O neo-realismo italiano tem seu ínicio com o fim da 2ª Guerra Mundial. Vários filmes da época encaixam-se num programa a príncipio político, opondo-se radicalmente ao regime fascista e a sua produção artística. O cenário social é uma Itália destruída pela guerra, que busca o seu presente, que exige uma discussão sobre a situação povo, oprimido e cansado. O cinema coloca em debate assuntos políticos, a guerra, o fim do fascismo, as dificuldade impostas pelo capitalismo. Contudo, escolhas estéticas dos cineastas vinculados ao movimento apontam para além desse contexto histórico simplório, promovendo uma nova relação entre o cinema e o espectador, esboçando as bases de um cinema moderno.

Para falar de neo-realismo, invariavelmente é necessário evocar a figura de André Bazin, teórico e crítico de cinema, co-fundador da revista francesa Cahiers du Cinéma e maior entusiasta do poder realista do filme. Bazin vê nas novas tecnologias (principalmente com o surgimento do cinema sonoro) uma evolução rumo a um estilo narrativo mais próximo do real, que se distancie tanto da montagem clássica convencional, quanto da vanguarda anti-realista. Para ele, o cinema é a realização máxima do fetiche humano de mimetizar a realidade, a obssessão pelo realismo satisfeita através da reprodução mecânica. Tem fé na verdade da imagem, condenando a trucagem que a montagem promove, admitindo apenas como válido o que seja construído, em duração, na frente da câmera. As teorias do francês apontam para uma representação justa da realidade, onde ela possa falar por si própria, com todas as suas ambigüidades. E terá no cinema neo-realista seu modelo maior, apontando no seu uso de planos sequências e profundidade de campo mais que um estilo inovador, uma vontade expressa de revelar o que existe de realidade no filme, fazer um cinema à imagem e semelhança da realidade.

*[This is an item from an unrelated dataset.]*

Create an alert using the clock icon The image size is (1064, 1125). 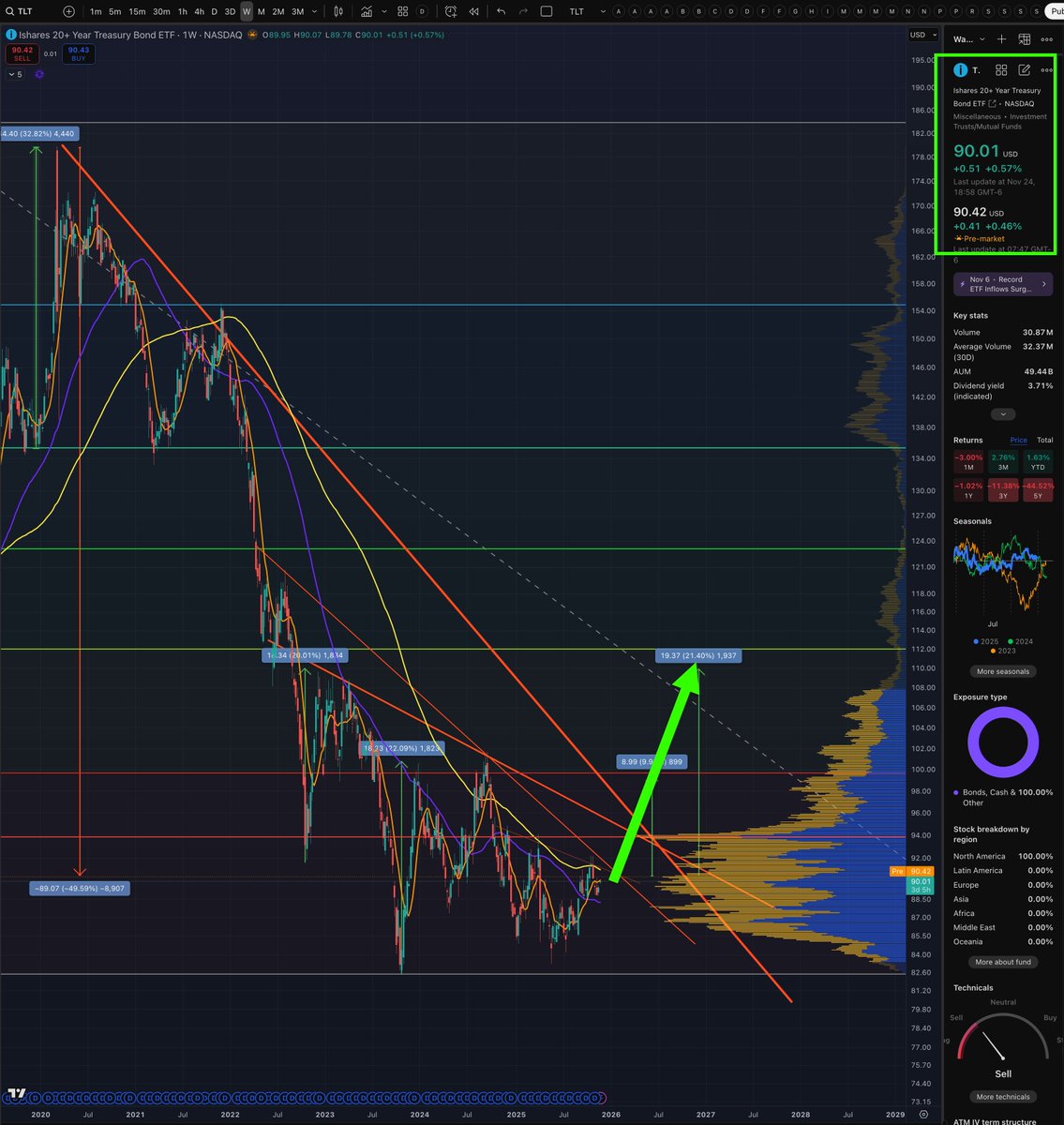point(451,11)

Explicito aqui características básicas: a filmagem em externas e em cenários naturais; o uso de atores não-profissionais, normalmente pessoas locais; roteiros com personagens simples, pobres, retratando o cotidiano e a psique italiana; produções pequenas e modestas. Nesse sentido, Ladrões de Bicicleta é um ícone, resultado do trabalho conjunto de Vittorio de Sica com Cesare Zavattini (escritor e um dos principais pensadores do neo-realismo). A busca de Ricci por sua bicicleta roubada, garantia de seu trabalho, numa Itália em reconstrução, vítima do desemprego generalizado, foge de elucubrações políticas rasas através de um humanismo paciente. A construção elaborada de um discurso direcionado não é o alvo, mas a ambigüidade defendida por Bazin e Zavattini, para quem a vida vale mais que a imaginação. A mise-en-scene seria um empecilho frente ao retrato justo da dor humana. A realidade deve bastar, ser observada com cuidado, sem grandes fantasias, ater-se à contemplação, reduzindo a montagem e a dramaturgia ao mínimo necessário. Estaria nessa idéia o conceito de uma nova relação da obra com o espectador, ao diminuir o poder de persuação da montagem o espectador tomaria uma atitude menos passiva, agiria junto ao filme, intrigado por um autor que se recusa a manipular a natureza.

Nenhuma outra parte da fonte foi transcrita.